Penguin Cafe Orchestra

 V
Location:
UK
Type:
Artist / Band / Musician
Genre:
Experimental / Classical / Minimalist
Site(s):
Type:
Major
The PCO formed in the mind of Simon Jeffes as a result of a dream-like vision he experienced during a severe bout of food poisoning in the South of France during the Summer of 1972. Simon retold the story often. This was how he remembered it in 1988, just before the orchestra played their first gig in LA.



"I was laying in bed delirious, sort of hallucinating for about 24 hours. I had this one vision in my mind of a place that was like the ark of buildings, like a modern hotel, with all these rooms made of concrete. There was an electronic eye which scanned everything. In one room you had a couple that were making love, but lovelessly. It was cold sex with books and gadgets and what have you. In another room there was somebody just looking at himself in the mirror, just obsessed with himself. In another room there was a musician with a bank of synthesisers, wearing headphones, and there was no sound.



This was a very terrible, bleak place. Everybody was taken up with self-interested activity which kept them looped in on themselves. It wasn't like they were prisoners, they were all active, but only within themselves. And that kept them from being a problem or a threat to the cold order represented by the eye.
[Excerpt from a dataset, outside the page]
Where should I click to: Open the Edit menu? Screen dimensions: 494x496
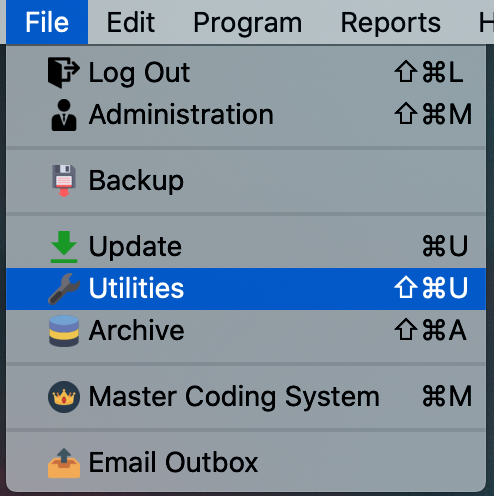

A couple of days later I was on the beach sunbathing and suddenly a poem popped into my head. It started out 'I am the proprietor of the Penguin Cafe, I will tell you things at random' and it went on about how the quality of randomness, spontaneity, surprise, unexpectedness and irrationality in our lives is a very precious thing. And if you suppress that to have a nice orderly life, you kill off what's most important. Whereas in the Penguin Cafe your unconscious can just be. It's acceptable there, and that's how everybody is. There is an acceptance there that has to do with living the present with no fear in ourselves."



Towards the end of his career Jeffes's direction changed. He moved from London to Somerset with his close companion and partner Helen Liebmann and built a new studio. Shortly afterwards he fell ill with an inoperable brain tumour and in December 1997 he died. Sometimes tragic events can only be spoken of in platitudes. It is quite true that Simon Jeffes lives on in his music. It is also true that the Penguin Café is an imaginary but necessary place which everybody with an ounce of spirit ought to invent for themselves.